**SEZIONE DEL TESTO**
----------
Quattro personaggi, tre donne dallo sguardo spento, svuotato di vita, l’altro, un bimbo dai gesti innaturalmente congelati. Figure che vengono indagate a strati e che intrappolano ricordi ed emozioni di un tempo declinato al passato. È quello che sembra affiorare da questa, da questa reminiscenza che è uno scavo interiore epifanizzato con oli, tempere, velature, prima apposti e poi rimossi, scavati anche fisicamente, come in una regressione o in un grattage.
Del resto il termine medico che dà il titolo all’opera è desunto da un concetto fondamentale della filosofia platonica, per cui la conoscenza vera si fonda sull’anamnesi delle idee conosciute dall’anima in una propria esistenza iperurania anteriormente al suo ingresso nel corpo così come platonica, o meglio neoplatonica, sembra l’idea del togliere materia per far emergere la forma.
Nell’opera il doloroso scavo psicologico trova nella monocromia degli svariati toni di grigio, la sua chiave di lettura drammatica che lascia libertà controllata alle pennellate che si sfrangiano in modo casuale e che viaggiano tra la consapevolezza del gesto e lo straordinario evolversi delle cancellature e dei graffi.
Quest’opera narra vite dimenticate di volti, vite precedenti che si fatica a ricostruire ma che pure è necessario fare, fa riferimento, forse, a fatti o a violenze concrete ma lo fa in un’atmosfera soffusa attraverso il tocco leggero e l’uso sapiente della luce in cui i personaggi vengono immersi come in un magico fluido di un lieve lirismo.
----------
**DATI FORNITI**
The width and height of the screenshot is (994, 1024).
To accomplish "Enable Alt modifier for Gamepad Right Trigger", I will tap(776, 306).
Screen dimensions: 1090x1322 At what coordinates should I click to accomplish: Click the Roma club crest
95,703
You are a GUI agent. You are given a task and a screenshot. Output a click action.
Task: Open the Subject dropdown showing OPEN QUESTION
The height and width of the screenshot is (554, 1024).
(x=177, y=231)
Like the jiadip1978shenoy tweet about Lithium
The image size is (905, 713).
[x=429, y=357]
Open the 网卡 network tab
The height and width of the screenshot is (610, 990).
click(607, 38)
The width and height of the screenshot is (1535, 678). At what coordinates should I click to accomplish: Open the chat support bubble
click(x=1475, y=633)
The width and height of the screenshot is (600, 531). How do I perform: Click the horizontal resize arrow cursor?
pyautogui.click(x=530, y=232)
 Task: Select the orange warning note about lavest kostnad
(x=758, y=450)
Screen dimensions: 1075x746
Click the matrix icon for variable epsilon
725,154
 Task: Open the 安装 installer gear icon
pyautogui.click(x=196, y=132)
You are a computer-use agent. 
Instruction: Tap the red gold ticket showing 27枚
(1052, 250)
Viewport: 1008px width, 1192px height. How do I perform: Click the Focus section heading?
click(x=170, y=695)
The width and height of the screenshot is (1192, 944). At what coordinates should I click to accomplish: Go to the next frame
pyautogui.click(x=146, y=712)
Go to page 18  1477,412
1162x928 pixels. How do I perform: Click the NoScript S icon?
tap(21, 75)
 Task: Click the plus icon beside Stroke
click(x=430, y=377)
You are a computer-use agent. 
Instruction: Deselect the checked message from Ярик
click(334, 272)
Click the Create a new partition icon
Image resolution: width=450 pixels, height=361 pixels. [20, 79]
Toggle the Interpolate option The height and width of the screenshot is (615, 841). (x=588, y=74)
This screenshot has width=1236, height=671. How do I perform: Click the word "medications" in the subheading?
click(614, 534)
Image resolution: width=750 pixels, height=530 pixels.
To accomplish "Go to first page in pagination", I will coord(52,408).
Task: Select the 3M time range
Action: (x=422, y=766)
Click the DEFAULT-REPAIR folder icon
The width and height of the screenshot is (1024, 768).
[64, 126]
----------
**CONSEGNA**
Nella sezione del testo, perché il termine medico che dà il titolo all'opera rimanda alla filosofia platonica? Rispondi in una o due frasi.

**RISPOSTA ALL'ESERCIZIO**
Il termine è tratto da un concetto fondamentale della filosofia platonica. Secondo questo concetto, la conoscenza vera si fonda sull'anamnesi delle idee che l'anima ha conosciuto in una propria esistenza iperurania, prima di entrare nel corpo.